The Czeisler et al.’s measures appear comparable to those used by the NHIS, but it is hard to tell. Here is what Czeisler et al. say about how they measured anxiety and depression:
Symptoms of anxiety disorder and depressive disorder were assessed via the four-item Patient Health Questionnaire (PHQ-4). Those who scored ≥3 out of 6 on the Generalized Anxiety Disorder (GAD-2) and Patient Health Questionnaire (PHQ-2) subscales were considered symptomatic for these respective disorders. This instrument was included in the April, May, and June surveys. [p. 1050]
Here is how NHIS measured anxiety and depressive symptoms:
They are derived from responses to the first two questions of the eight-item Patient Health Questionnaire (PHQ-2) and the seven-item Generalized Anxiety Disorder (GAD-2) scale.

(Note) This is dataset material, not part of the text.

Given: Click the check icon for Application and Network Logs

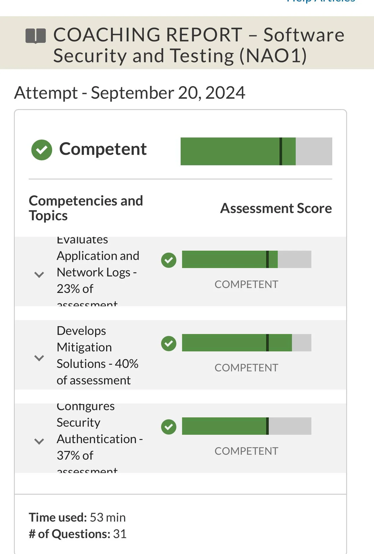Looking at the screenshot, I should pyautogui.click(x=169, y=260).
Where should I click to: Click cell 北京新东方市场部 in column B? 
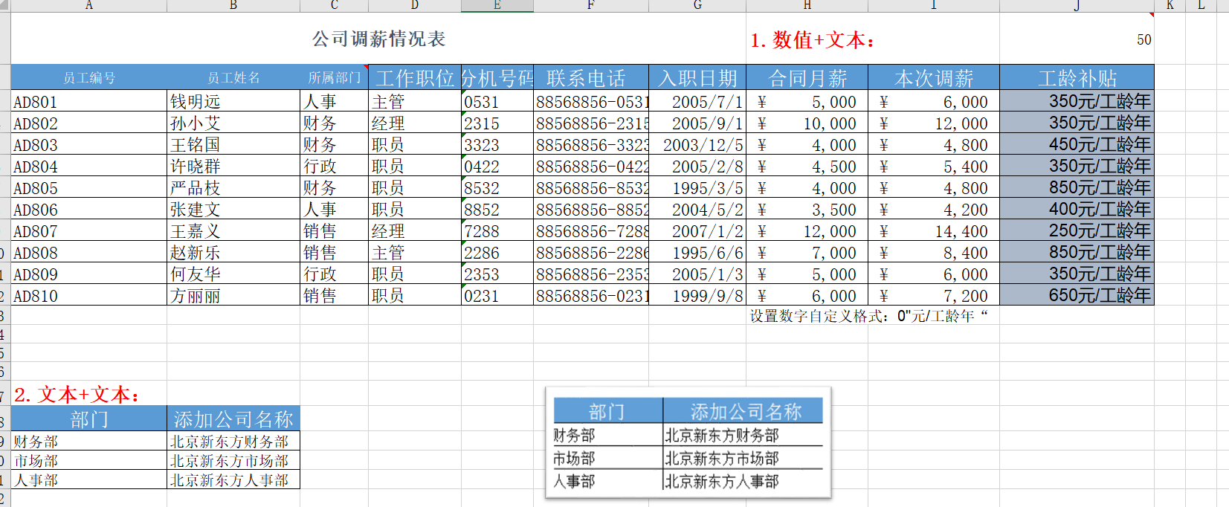[x=233, y=461]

In the PHQ-2, survey respondents are asked about how often in the last two weeks they have been bothered by 1) having little interest or pleasure in doing things, and 2) feeling down, depressed, or hopeless. In the GAD-2, survey respondents are asked about how often the respondent has been bothered by 1) feeling nervous, anxious, or on edge, and 2) not being able to stop or control worrying. For each scale, the answers are assigned a numerical value: not at all = 0, several days = 1, more than half the days = 2, and nearly every day = 3. The two responses for each scale are added together. The NHIS indicators in the table are the percentages of adults who had reported symptoms of anxiety or depression that resulted in scale scores equal to three or greater. These adults have symptoms that generally occur more than half the days or nearly every day.
I think both studies used two items each to measure anxiety symptoms (the questions about frequency of feeling nervous, anxious, or on edge, and not being able to stop or control worrying) and depressive symptoms (the questions about having little pleasure in doing things and feeling down, depressed or hopeless), all four of which were coded on a 0-3 scale (0=not at all; 3=nearly every day).
The questions about suicide ideation come from the 2018 National Survey on Drug Use and Health (NSDUH); the sampling strategy and interviewing method seems very similar to the NHIS, although NSDUH uses audio computer-assisted self-interviewing for sensitive questions. (Fun fact: I think I was interviewed for the 2016 NSDUH; I was definitely part of a very similar study at least). It does appear that Czeisler et al. did use the same question wording regarding suicide ideation than did NSDUH, with the exception of shortening the time frame (from seriously thinking committing suicide within the past 12 months to the past 30 days).
So Czeisler et al. did their due diligence ensuring comparable measurement across the two studies, so we are left with two possibilities explaining the different prevalences of mental health issues across the two studies: the population did change (probably due to COVID-19) or the Czeisler et al.’s Qualtrics panel was biased towards representing people with mental health issues. This is plausible but I have talked before about Stephanie Fryberg’s research on Native American attitudes towards Native American mascots for sports teams and showed her Qualtrics panel of Native Americans tended to be more highly educated than the general population of Native Americans. I suppose a Qualtrics panel for the nation as a whole might skew towards people really struggling with COVID but it seems a bit of a stretch.
So I have to reluctantly conclude that I think Czeisler et al. are correct that people are more likely to say they have seriously considered suicide, or experienced anxious or depressive symptoms, now than they did last year or in 2018. Having said that, the description of the PHQ makes me wonder if the measure is really tapping into the debilitating natures of clinical anxiety and depression.